Many times people have a great deal of confusion surrounding Medicare and what it may or may not cover. Often professionals will come across the same type of questions regarding this complex benefit. Below are several scenario style questions that are most commonly heard, along with the correct responses for each. These are offered as a guide to help understand your benefit.
True or False:
1. Medicare will pay for my nursing home care as long as I need it.
A: False: Medicare Part A only covers the necessary skilled need within a nursing home. Generally days 1-20, then from day 21, the person may need to pay a co-pay amount. It will cover only up to 100 skilled days in total, but a co pay will be needed after day 21. Also, it is not usual for a person to use Medicare within a nursing home past day 21. Very few people need skilled care for more than 21 days, although it is possible.
2. I am entitled to 100 days in nursing home, so I should get all 100 days.
A: True and False: While you may be eligible for 100 days under Medicare, it is your physical skilled need that determines the length of time, 100 days is not automatic. The nursing home staff, therapy staff, along with a person’s physician, will determine if a defined skilled need is present and coverable under Medicare Part A.

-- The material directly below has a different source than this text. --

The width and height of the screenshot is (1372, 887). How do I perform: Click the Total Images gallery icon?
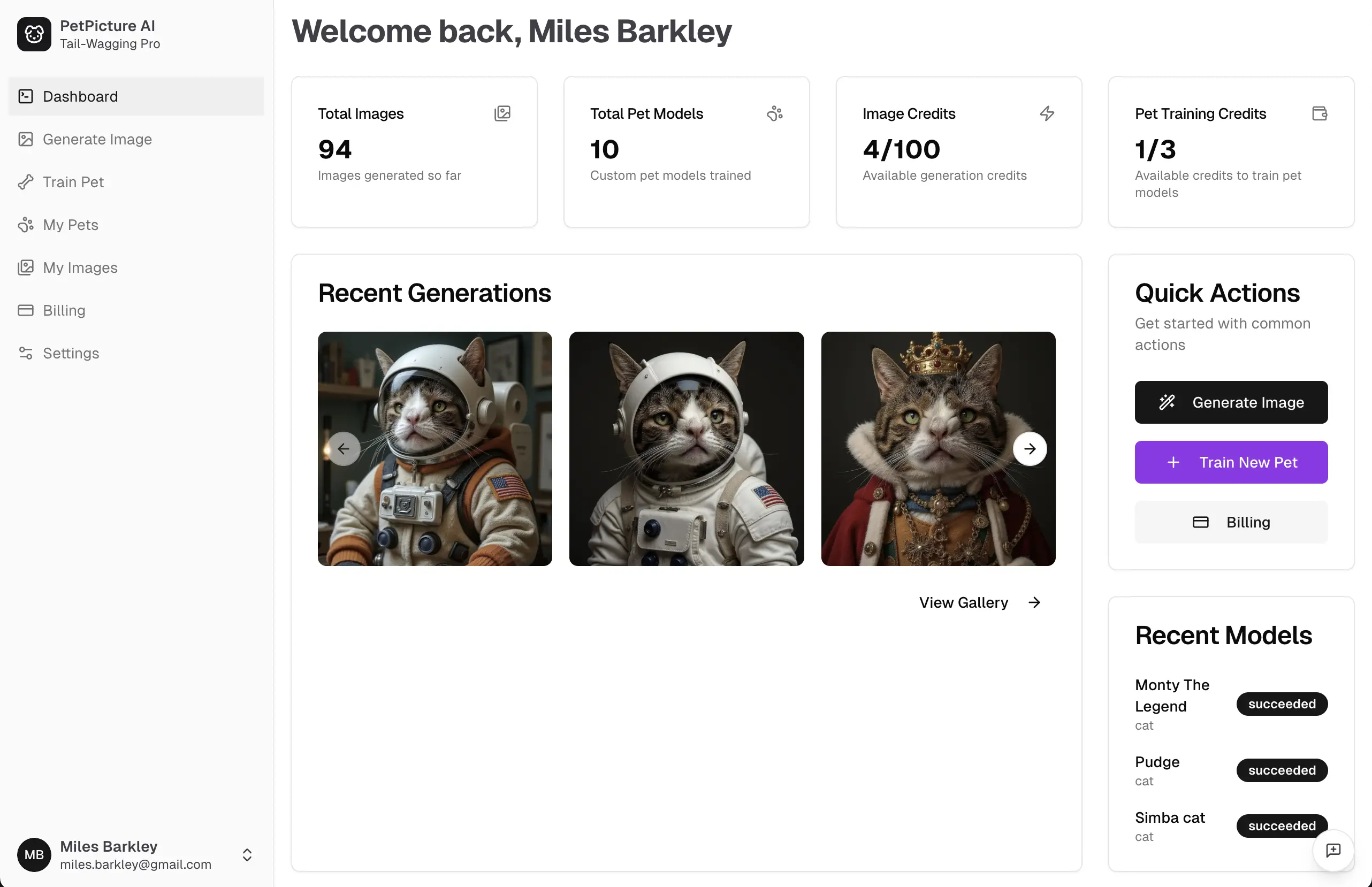[502, 113]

3. Just being in a nursing facility means I need skilled care.
A: False: Most people residing in a nursing facility or as it is sometimes referred to, a “skilled nursing facility” are not using Medicare benefits. Remember, Medicare is designed to help you recover form an acute illness or need, it is not designed to pay for routine or custodial care (daily care such as bathing dressing and grooming). Just needing 24 care does not mean you have a “skilled need”. Medicare does pay for you to live inside a nursing home past your skilled need.
4. What if I’m weak and need help with dressing and meals and bathing, those are skilled needs.
A: False: Think of a skilled need like this: After a joint surgery (e.g. a hip repair) or other acute episode, you may need a place to receive inpatient therapy or other nursing services on a limited basis to recover. Recovering does not mean regaining independence. You may recover from hip surgery and subsequent therapy, but still need help dressing, bathing or help with medications. Medicare covers only the time until skilled therapy is no longer required. If daily nursing home staff can assist you, that is not skilled and not covered.
5. Medicare will cover help in the home for as long as I need.
A: False: Medicare will cover Home Health for a skilled and usually temporary need. Again, Medicare is designed and intended to be used in short amounts to recover from an illness or medical need. It will not cover personal care attendants and assist in the home once the skilled reason is resolved.
6. Medicare will cover Assisted Living.
A: False: Medicare does not cover Assisted Living. Assisted Living is NOT a federal program, but managed by each state individually. Some State Medicaid programs may cover Assisted Living or congregate living.
7. If I signed up for an Advantage Plan (HMO or PPO) to manage my Medicare, I still have Traditional Medicare.
a. False: Medicare Part C or Advantage Plans, are third party contractors who have agreed to manage your Medicare benefits. By assigning your benefits to a third party, you no longer have original or traditional Medicare coverage. While third party contractors follow many of the same rules of traditional Medicare, they do not have to follow all of the traditional rules. Be advised when signing up for Advantage plans as to how they are managed and how your benefits will be managed and applied.